EXERCISE DETAILS. Begin at the line containing "You are a computer-use" and give again every line to the end of the records, exactly, without the pictures.

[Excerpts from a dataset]
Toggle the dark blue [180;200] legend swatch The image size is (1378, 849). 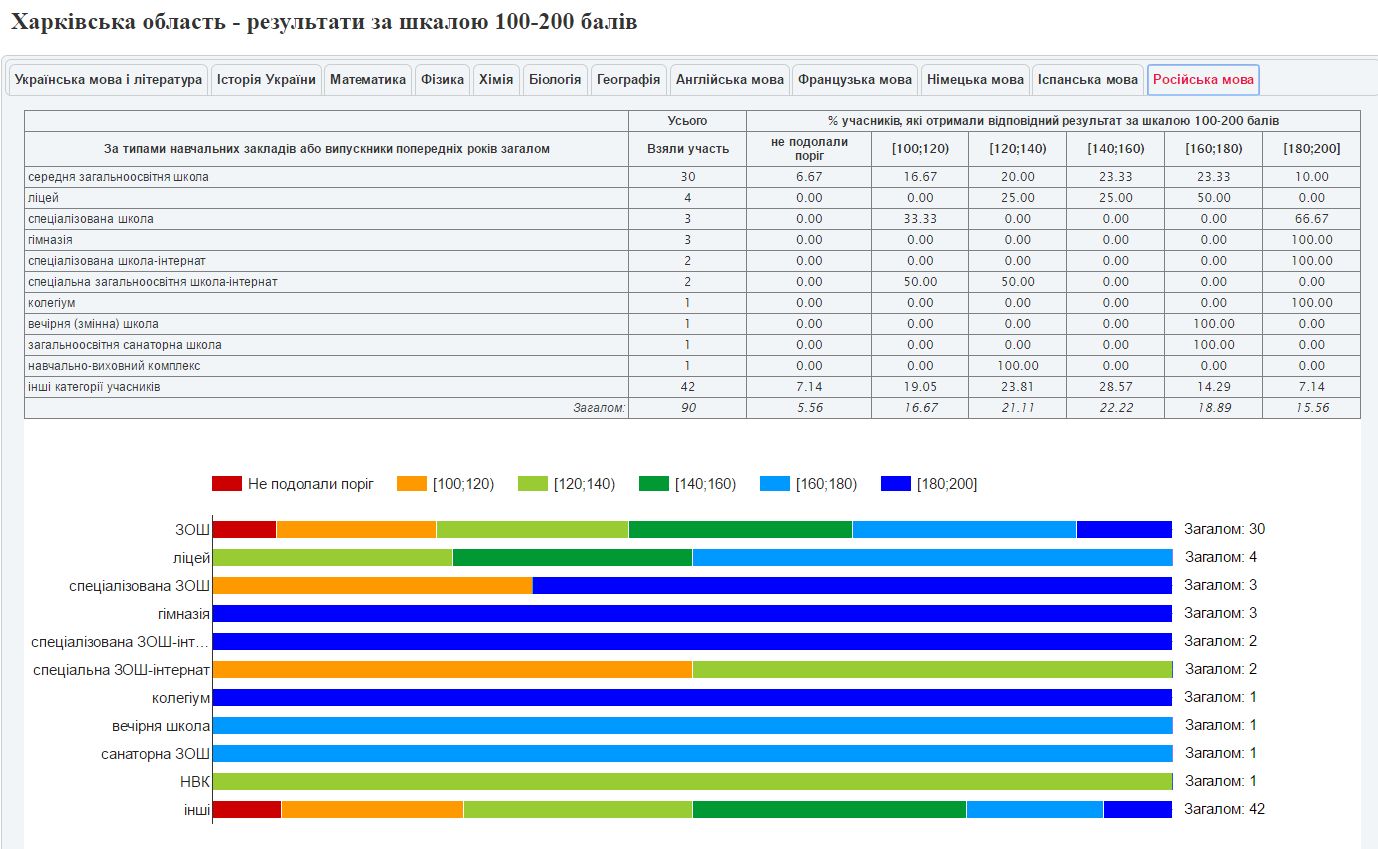coord(896,484)
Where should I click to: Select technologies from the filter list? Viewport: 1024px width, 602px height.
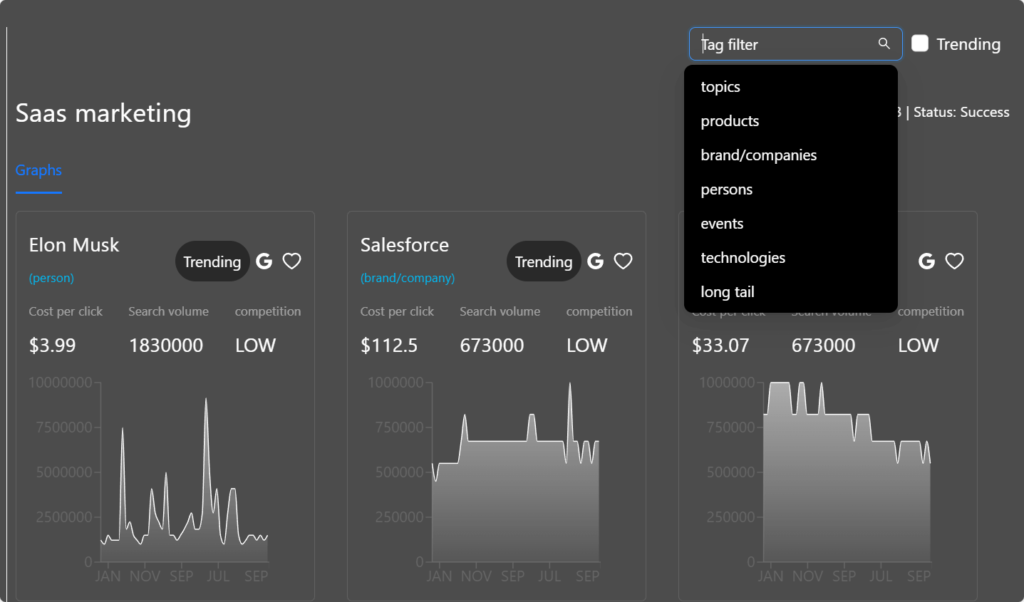pyautogui.click(x=743, y=257)
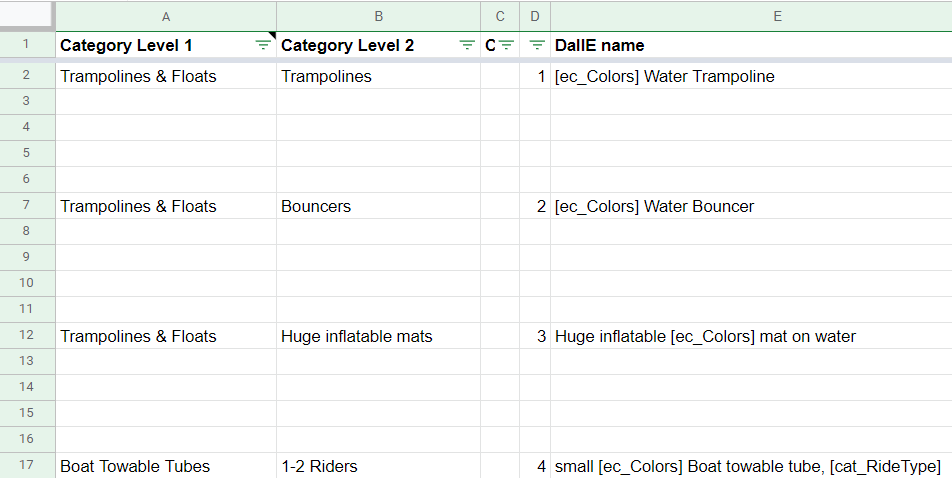Select row 17 header
The height and width of the screenshot is (478, 952).
click(x=27, y=465)
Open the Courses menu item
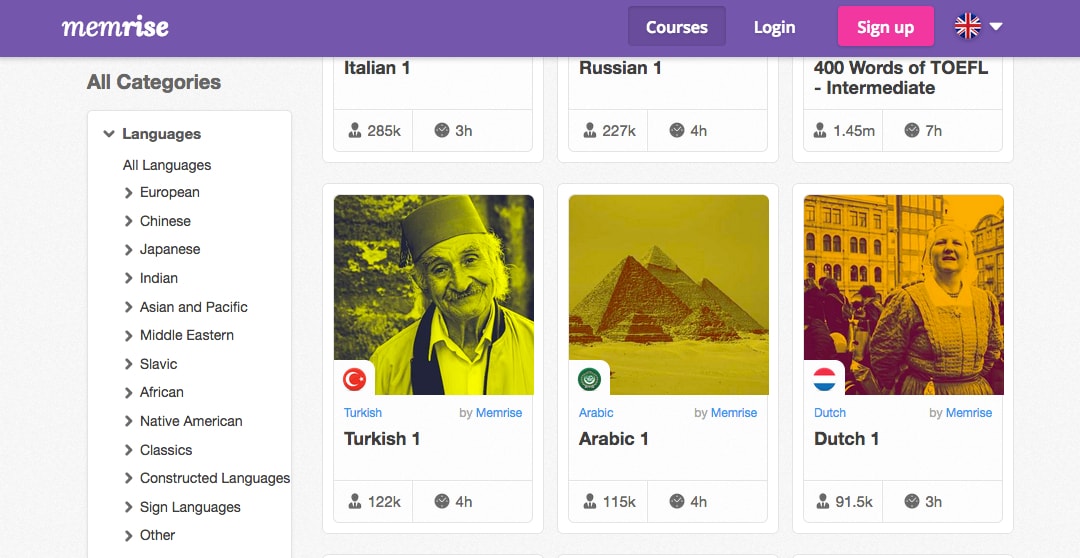The image size is (1080, 558). (676, 27)
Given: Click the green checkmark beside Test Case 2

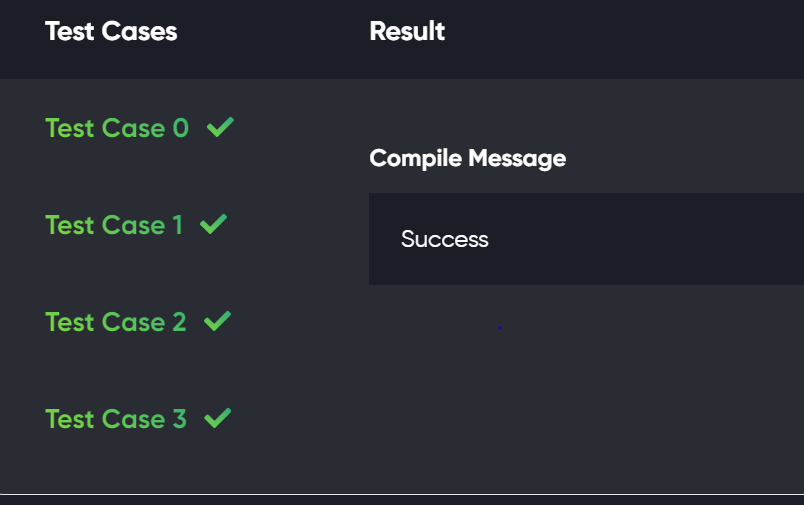Looking at the screenshot, I should (217, 322).
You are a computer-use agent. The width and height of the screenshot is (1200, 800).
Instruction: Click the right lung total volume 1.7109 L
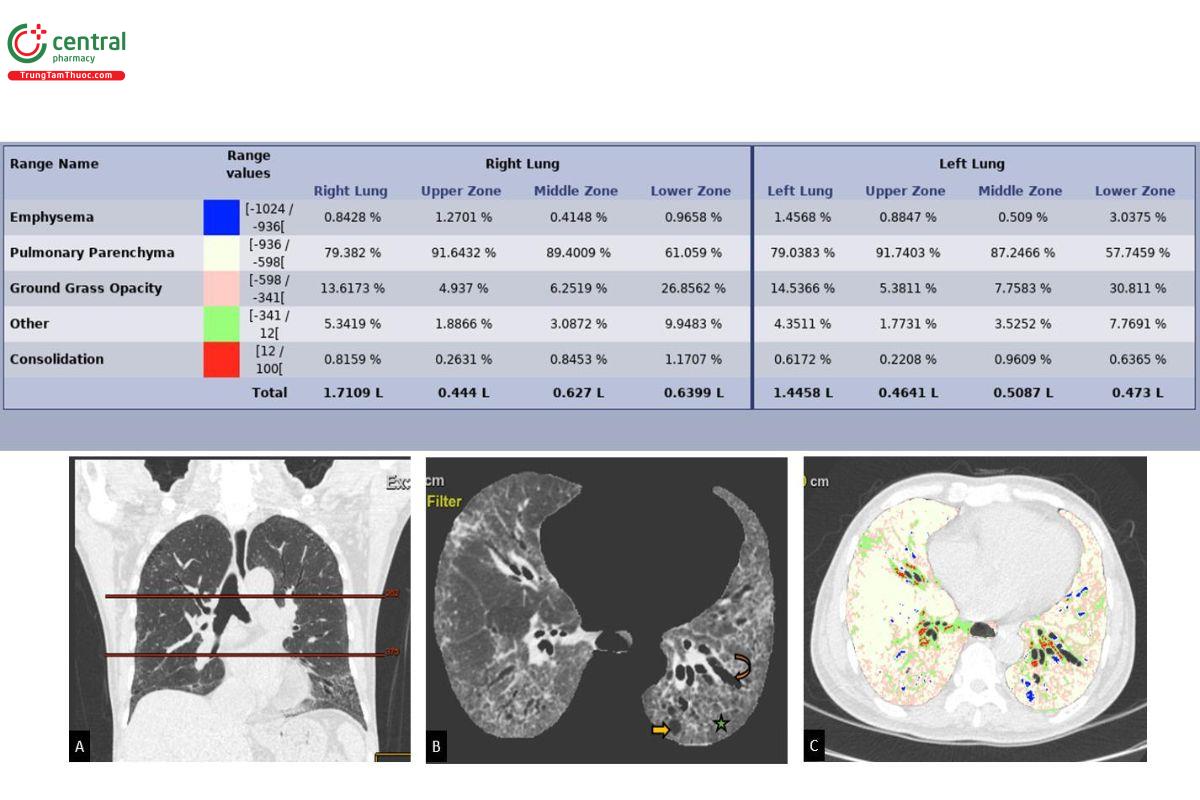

SOLVED PROBLEM.
You are a computer-use agent. The width and height of the screenshot is (1200, 800).
Instruction: Click the right lung total volume 1.7109 L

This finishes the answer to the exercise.